Not suitable for a patient if she is planning for pregnancy soon

61
Q

What are the 3 main causes of menorrhagia?

A
  • Normal
  • Hormonal
  • Pathological
62
Q

What are treatment options for menorrhagia?

A

Tranexamic acid- stops the clots being broken down so less bleeding occurs.
Mefenamic acid (NSAID)

63
Q

What are the symptoms of menopause?

A
  • Vasomotor symptoms (hot flushes/night sweats)
  • Memory impairment
  • Anxiety/depression
  • Changes in menstrual pattern (cycle length/amount of blood loss)
  • Vaginal dryness and atrophy
  • Urinary frequency
  • Altered sexual function (dysparaeunia/loss of libido)
64
Q

How long do symptoms of menopause usually last?

A

7 years

65
Q

What are lifestyle modifications for menopause?

A
  • Regular exercise
  • Good sleep hygiene
  • Stress reduction
66
Q

How long should you follow up the patient after you prescribe HRT?

A

3 months

67
Q

What are the risks associated with HRT?

A
  • VTE (only associated with oral HRT)
  • Coronary heart disease and stroke
  • Breast cancer
  • Endometrial cancer (if patient has not had a hysterectomy, give oestrogen and progesterone is protective against endometrial cancer)
68
Q

What are voiding symptoms?

A

Poor stream
Hesitancy (having to wait for the urine flow to start)
Intermittent flow
Straining when passing urine
Dribbling

69
Q

What are storage symptoms?

A

Increased frequency and urgency of passing urine
Urge incontinence
Nocturia
Needing to pass urine again after just emptying the bladder

70
Q

What are some less common causes of LUTS?

A

Diabetes
UTIs
Prostate cancer
MS
Antidepressants

71
Q

What is the first line for urinary incontinence due to BPH?

A

Tamsulosin

72
Q

With BPH, what medication should you add if the patient has an enlarged prostate and is at a high risk of progression?

A

5-alpha reductase inhibitor
Finasteride

73
Q

What is a surgical option for BPH?

A

TURP

74
Q

What medication should you add if a patient has a mixed picture of storage symptoms and voiding symptoms?

A

Oxybutynin

75
Q

What investigations should you do with LUTS?

A

Urine dipstick: blood, glucose, protein, leucocytes and nitrites
eGFR and creatinine
Consider PSA
Uroflowmetry
Cystoscopy
Urodynamic pressure
USKUB

76
Q

Explain the cervical screening results simply

A

HPV Testing First: Instead of examining cervical smears for dyskaryosis first, the NHS now tests for high-risk strains of human papillomavirus (hrHPV) initially.
Management of Results:
Negative hrHPV: Patients go back to regular screening, except for certain cases where further tests are needed.
Positive hrHPV: Samples are then checked for abnormal cells.
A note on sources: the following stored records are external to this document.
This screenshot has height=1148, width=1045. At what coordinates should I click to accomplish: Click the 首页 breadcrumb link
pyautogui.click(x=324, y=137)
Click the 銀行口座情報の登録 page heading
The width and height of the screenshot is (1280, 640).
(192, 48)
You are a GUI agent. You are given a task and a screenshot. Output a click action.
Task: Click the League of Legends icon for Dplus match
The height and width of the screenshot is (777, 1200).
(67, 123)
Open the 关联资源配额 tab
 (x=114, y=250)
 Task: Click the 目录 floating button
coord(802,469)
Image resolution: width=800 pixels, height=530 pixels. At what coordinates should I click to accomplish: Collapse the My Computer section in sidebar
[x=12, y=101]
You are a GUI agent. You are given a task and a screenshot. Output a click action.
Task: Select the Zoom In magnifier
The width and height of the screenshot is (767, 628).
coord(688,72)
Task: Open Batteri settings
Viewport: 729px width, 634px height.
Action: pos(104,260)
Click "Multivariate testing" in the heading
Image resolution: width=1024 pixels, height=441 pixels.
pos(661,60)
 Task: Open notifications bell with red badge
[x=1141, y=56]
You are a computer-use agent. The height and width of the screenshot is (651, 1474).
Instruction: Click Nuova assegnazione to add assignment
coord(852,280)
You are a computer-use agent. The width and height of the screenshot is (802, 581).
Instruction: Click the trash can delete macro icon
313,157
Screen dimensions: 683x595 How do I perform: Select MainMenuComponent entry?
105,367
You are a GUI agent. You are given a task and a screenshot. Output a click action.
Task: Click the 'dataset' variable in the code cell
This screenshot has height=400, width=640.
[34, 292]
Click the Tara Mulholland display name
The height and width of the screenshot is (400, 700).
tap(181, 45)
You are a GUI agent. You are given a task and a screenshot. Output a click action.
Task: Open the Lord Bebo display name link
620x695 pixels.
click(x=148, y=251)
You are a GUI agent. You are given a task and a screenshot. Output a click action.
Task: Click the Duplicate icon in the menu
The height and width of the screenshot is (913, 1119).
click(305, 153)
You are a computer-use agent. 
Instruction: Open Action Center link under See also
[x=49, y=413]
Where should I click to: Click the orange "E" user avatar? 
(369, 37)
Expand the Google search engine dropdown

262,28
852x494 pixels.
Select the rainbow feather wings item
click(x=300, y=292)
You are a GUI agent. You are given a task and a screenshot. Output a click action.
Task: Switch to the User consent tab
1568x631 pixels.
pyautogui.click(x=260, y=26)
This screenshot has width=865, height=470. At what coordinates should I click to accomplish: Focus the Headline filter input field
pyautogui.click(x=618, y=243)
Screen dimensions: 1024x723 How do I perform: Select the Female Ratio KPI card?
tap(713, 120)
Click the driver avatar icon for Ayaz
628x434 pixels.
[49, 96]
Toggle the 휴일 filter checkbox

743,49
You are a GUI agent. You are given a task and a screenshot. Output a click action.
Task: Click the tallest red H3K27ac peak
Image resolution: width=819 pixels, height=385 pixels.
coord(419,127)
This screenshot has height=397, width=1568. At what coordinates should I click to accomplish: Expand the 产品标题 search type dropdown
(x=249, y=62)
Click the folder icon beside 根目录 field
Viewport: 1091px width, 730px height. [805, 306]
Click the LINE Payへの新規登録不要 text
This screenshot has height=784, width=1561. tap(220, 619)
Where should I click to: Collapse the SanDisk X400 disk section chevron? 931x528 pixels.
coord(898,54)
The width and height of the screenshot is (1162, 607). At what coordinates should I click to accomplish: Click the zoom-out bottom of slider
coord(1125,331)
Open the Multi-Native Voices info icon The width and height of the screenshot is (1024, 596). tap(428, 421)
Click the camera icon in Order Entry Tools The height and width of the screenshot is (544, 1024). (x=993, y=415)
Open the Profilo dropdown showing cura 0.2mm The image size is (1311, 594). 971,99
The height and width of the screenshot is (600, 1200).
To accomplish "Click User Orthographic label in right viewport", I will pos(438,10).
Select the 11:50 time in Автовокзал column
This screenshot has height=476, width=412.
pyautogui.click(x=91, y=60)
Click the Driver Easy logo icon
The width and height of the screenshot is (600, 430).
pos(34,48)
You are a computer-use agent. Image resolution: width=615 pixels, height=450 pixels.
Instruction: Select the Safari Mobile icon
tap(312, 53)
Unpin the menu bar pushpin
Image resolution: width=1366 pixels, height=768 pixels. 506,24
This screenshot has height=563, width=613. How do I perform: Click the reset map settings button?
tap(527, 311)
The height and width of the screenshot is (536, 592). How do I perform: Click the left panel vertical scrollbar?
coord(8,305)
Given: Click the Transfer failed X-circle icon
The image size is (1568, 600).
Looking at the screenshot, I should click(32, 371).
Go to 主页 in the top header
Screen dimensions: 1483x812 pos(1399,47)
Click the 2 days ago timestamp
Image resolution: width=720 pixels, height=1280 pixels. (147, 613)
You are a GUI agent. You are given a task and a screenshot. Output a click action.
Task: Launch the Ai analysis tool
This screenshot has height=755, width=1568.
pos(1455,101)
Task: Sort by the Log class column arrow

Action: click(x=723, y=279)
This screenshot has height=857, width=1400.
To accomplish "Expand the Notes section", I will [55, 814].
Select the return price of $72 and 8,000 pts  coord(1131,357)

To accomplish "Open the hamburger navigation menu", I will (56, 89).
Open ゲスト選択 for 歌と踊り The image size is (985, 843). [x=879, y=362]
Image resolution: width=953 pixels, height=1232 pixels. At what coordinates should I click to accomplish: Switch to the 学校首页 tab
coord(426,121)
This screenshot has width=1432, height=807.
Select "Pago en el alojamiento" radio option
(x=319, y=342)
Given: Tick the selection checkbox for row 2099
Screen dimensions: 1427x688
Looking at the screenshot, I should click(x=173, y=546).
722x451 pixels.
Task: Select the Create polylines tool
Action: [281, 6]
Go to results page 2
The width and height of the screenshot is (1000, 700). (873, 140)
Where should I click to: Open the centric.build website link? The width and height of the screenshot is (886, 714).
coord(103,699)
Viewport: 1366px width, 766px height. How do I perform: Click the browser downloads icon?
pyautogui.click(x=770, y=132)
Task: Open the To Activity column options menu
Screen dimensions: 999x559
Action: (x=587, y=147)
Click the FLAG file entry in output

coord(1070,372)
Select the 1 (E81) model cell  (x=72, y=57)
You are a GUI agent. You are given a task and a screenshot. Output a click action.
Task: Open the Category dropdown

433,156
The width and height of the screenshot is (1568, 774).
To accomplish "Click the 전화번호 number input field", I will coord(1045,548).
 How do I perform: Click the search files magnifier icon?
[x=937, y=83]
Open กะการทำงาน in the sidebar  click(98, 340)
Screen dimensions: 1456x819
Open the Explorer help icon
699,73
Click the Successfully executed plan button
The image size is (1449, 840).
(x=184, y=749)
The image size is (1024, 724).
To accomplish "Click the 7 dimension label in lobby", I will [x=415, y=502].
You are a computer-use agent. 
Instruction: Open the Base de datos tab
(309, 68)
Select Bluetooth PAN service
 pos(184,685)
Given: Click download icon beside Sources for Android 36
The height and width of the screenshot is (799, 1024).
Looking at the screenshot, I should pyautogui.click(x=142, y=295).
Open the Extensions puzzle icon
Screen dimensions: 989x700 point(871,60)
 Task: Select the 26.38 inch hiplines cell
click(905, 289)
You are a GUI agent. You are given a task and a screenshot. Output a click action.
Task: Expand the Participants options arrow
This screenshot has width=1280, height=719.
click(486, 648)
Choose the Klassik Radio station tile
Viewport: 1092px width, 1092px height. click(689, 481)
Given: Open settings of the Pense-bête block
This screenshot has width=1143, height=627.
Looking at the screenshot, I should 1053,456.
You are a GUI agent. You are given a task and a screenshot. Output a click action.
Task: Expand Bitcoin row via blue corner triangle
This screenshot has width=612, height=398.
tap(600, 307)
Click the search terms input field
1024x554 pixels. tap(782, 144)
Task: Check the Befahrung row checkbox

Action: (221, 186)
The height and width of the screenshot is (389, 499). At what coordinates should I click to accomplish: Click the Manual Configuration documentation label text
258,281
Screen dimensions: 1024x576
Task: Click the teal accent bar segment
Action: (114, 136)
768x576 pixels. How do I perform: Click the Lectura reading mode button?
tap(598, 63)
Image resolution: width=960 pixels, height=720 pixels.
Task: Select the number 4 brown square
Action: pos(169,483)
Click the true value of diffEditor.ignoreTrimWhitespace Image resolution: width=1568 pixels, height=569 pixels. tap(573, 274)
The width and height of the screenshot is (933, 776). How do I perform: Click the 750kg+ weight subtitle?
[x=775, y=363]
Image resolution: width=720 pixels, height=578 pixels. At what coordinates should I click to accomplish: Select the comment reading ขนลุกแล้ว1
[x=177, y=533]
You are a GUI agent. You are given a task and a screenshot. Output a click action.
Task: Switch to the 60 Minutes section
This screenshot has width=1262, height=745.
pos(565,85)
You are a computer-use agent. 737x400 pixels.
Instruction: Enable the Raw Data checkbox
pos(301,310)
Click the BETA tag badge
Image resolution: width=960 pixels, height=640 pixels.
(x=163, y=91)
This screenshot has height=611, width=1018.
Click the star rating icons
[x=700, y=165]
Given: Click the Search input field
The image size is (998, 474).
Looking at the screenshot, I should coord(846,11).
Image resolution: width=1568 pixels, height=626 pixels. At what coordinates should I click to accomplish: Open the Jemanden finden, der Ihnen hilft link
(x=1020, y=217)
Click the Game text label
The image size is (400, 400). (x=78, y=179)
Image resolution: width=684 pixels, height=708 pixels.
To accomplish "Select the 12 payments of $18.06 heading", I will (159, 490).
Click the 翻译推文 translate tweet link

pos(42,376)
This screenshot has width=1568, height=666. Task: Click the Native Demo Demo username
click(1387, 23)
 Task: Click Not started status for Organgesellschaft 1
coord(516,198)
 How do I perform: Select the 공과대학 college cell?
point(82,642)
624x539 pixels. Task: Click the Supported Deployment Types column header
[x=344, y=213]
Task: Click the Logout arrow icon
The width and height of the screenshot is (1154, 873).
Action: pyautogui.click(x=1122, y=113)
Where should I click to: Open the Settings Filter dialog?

If abnormal, the patient is referred for colposcopy (a closer look at the cervix). If normal, the HPV test is repeated in a year. If still positive after a year, the patient might need colposcopy.
Inadequate Samples: If the sample is not good enough, it’s repeated in three months. If two samples are still inadequate, the patient is referred for colposcopy.
Treatment of CIN: Large loop excision of the transformation zone (LLETZ) is the usual treatment for cervical intraepithelial neoplasia (CIN). It’s a simple procedure where abnormal cells are removed. Sometimes, cryotherapy (freezing) is also used.
So, the big change is starting with HPV testing, which helps decide who needs further examination or treatment, making the screening process more effective.